Perhaps the highest level of solidarity came from the graduate teacher organizations of 14 countries that held support actions April 22 and sent letters protesting the refusal of union rights for their U.S. counterparts.

“We condemn this clear violation of the Universal Declaration of Human Rights which declares that the right to form a Union is a basic human right,” a Council of Australian Postgraduate Associations statement said.

“You are changing the common sense of the university,” said American Studies professor Michael Denning, praising the strikers’ courage.

The strike was successful in bringing the cause of graduate teachers to the national foreground. Unions at campuses across the country, as well as AFL-CIO President John Sweeney and the presidents of UNITE HERE, the United Auto Workers and American Federation of Teachers, along with elected officials, have signed a “declaration of principles” related to collective bargaining at universities.

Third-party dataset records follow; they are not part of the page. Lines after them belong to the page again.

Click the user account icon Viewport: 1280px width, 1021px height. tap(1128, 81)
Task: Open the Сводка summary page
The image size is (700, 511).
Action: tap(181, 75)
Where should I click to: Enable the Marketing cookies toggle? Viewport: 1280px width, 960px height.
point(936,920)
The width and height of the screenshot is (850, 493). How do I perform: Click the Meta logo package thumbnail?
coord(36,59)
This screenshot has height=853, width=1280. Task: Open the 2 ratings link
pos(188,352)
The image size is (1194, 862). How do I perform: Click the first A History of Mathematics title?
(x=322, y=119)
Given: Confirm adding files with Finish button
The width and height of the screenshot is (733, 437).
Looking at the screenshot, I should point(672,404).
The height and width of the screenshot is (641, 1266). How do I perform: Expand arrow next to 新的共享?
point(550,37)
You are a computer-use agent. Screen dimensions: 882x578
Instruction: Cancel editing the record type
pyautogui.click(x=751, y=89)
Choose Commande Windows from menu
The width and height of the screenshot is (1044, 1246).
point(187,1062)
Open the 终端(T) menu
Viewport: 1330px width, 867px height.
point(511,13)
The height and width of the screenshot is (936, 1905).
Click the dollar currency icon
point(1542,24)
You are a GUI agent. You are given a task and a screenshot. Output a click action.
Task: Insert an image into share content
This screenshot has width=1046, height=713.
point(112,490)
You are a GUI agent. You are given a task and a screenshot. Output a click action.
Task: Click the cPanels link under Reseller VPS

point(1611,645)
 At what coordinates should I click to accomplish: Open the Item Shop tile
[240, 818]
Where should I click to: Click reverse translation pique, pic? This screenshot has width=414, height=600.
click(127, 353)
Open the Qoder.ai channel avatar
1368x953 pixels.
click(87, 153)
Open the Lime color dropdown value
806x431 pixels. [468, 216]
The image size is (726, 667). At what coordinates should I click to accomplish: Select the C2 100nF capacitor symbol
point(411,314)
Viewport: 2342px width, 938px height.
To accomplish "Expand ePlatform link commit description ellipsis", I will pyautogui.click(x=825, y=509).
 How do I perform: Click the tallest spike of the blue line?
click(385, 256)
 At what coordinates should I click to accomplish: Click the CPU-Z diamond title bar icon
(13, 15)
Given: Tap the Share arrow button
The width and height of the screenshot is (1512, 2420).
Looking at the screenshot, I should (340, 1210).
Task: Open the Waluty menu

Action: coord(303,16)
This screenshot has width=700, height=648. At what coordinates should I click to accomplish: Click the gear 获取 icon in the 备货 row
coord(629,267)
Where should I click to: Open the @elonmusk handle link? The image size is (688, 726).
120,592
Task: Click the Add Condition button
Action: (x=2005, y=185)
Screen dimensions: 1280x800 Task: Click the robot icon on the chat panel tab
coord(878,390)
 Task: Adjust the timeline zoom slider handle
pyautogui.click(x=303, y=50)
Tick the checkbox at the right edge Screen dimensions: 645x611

“We are particularly alarmed that access to affordable, quality higher education has diminished and that the right of workers in higher education to unionize and bargain collectively for a living wage has eroded,” the declaration stated.

At a joint rally held at Columbia University on April 20, Sweeney praised strikers for “drawing a line against higher education greed” and said that “jobs in higher education should be real, full-time jobs that workers need to live.”

Linking the strikes to the attacks on workers rights by the Bush administration, Jesse Jackson received cheers at Yale April 21.

“If you spend $5 billion a month in Iraq for killing and then preserve the tax cut permanently for the top 10 percent, then there is no money to pay workers,” Jackson said. “I say let’s reinvest in America, let’s pay workers, let’s end poverty. That’s our fight.”